The next decade or so of innovation in Computing and Information Technology will once again provide a driving force for fundamental changes in business and consequently risk management. It is worth acknowledging that IT change will not be the only factor driving wide-spread change; climate change, demographically ageing populations and other, perhaps unrecognised, factors will also no doubt have a material impact which should also be considered. However, the IT changes are likely to be pervasive and far reaching:
- The extension of Moore’s law (that computing power doubles every 2 years or so) for yet another decade driven by ongoing innovation in Extreme UV chip production will provide ever more computing power. This generation of change however is likely to see computing power and data collection ubiquity outstrip our ability to store or transmit information. This is likely to push much more computing to the “edge” – i.e. nearer the devices where the data is captured. According to Satya Nadella, CEO of Microsoft in 2021 he views that we have reached “peak centralization” and the future lies in decentralised data and processing.

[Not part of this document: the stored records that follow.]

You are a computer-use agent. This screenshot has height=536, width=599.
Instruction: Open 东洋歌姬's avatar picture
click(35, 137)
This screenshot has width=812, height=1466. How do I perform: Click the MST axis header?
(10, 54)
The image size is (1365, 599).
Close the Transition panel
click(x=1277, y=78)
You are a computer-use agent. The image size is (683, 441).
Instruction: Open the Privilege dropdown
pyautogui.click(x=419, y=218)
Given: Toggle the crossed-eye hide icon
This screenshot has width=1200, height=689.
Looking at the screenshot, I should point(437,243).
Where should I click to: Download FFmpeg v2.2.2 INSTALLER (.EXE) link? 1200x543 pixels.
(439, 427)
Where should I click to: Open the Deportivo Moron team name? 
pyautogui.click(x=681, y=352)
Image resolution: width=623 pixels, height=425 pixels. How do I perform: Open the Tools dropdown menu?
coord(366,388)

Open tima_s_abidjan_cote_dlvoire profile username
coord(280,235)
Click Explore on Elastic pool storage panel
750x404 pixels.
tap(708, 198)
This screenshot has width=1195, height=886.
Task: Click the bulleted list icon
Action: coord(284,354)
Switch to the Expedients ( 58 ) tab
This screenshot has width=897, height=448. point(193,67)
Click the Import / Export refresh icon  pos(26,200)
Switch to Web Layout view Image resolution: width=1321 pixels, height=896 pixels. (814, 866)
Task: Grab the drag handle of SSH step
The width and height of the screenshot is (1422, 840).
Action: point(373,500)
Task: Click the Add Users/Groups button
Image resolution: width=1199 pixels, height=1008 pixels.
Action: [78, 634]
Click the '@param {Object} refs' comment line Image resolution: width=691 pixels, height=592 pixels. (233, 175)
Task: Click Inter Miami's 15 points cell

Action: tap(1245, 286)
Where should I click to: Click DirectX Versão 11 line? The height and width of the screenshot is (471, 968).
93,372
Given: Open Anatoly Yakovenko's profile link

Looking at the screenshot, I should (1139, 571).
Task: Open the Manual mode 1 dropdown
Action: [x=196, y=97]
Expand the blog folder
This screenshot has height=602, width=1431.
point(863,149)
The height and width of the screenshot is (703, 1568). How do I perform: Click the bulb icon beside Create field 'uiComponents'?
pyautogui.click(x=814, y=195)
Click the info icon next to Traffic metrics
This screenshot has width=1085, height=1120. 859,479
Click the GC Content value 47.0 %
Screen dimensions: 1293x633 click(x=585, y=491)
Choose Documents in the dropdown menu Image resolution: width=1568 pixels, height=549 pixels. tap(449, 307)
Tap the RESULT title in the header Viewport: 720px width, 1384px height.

- Machine Learning will become more ubiquitous which combined with more data availability will ensure there is always a digital model of the behaviour of real-world systems. Further, it is likely that increasingly humans in many contexts will not know if they are dealing with a fellow human being or an automated representation of one.
- Quantum Computers while still in their early phases are just becoming commercially useful. Quantum Computers will accelerate certain types of algorithms, particularly replacing current encryption technologies and enhancing simulations of complex systems.
Each of these changes may significantly affect the best way in which to manage risk within an enterprise. Managing risk is typically broken down into three processes: identification, measurement / modelling, and management.
Identification: The decentralisation of data and processes makes identification of risks more challenging. Components of a decentralised system may be working effectively however the combined changes may cause undesired outcomes overall. Similarly with a proliferation of system components it becomes easier for any element of a system to be compromised (or to fail for more mundane reasons) and it must be a requirement therefore that there is zero trust between elements. As an example, you could think of a centralised system being a train network running on a timetable with centralised signalling and train monitoring. Such transport systems have extremely rare accidents and fatalities. Conversely the road network has no timetable and each driver makes their own decisions independently. As a result, road traffic accidents are much more common (per mile travelled you are c10x more likely to die in a car than a train). To mitigate the damage we have to ensure that drivers follow rules, cars are built for safety and that roads are designed to avoid dangerous junctions and excessive bottlenecks. Equivalent procedures will be required in all decentralised systems, centralised risk management will not be effective alone.
Measurement and Modelling: As computing power is enhanced (potentially dramatically with the advent of quantum computing), certain types of problems become many times quicker to solve. This will make it feasible to model systems using more data, more quickly and accurately. This is clearly a benefit to improved risk management as enhanced models mean better abilities to predict when a failure or risk event will emerge. Increasing data availability will also improve measurement helping identify when models are starting to fail and can no longer be trusted. However, it must also be recollected that increasing computing power will not be a panacea. There are some systems that are intrinsically unforecastable. Chaotic systems are characterised by widely differing outcomes dependent on only very slightly different starting positions or conditions. These systems are created by non-linear relationships and feedback loops. Identifying such mechanisms clearly and finding regions of stable performance then becomes key to successful risk management. As an example, it is likely that credit risk in bank lending is uncertain at a portfolio level due to external economic factors which potentially may be more forecastable using for example better real-time granular data across the economy. By contrast, the volatility in prices of some markets (e.g. shares or crypto-currency) is likely a chaotic system with strong feedback loops (more buyers join in as they see the price rise and vice versa), there is typically little fundamental on a day to day basis to drive the price changes that are seen. From a risk management point of view in an intrinsically chaotic environment therefore improved models are unlikely to help – any new predictability found would quickly be arbitraged away.
Management: One of the key issues of risk management is in ensuring that human actors are appropriately incentivised to efficiently perform the required task without taking undue risk for which they might get a reward but where the downsides are only identified later. As machine learning becomes more sophisticated the opportunity to replace human risk decision makers with machines becomes more and more feasible. Already many decisions in finance from credit to asset allocation to trading have been automated or assisted in large measure by models. The benefit of automation to risk management is that the trade off between risk and expected return has to be explicit in the model – there is no need to incentivise the model to make the right choice. Instead the challenge become increasingly to manage the model risks.
To ensure organisations maintain control of risk is going to require risk management operating models to evolve to match the new generation of IT infrastructures strengths and weaknesses. To take advantage of the opportunities presented and mitigate the challenges posed by increasing complexity.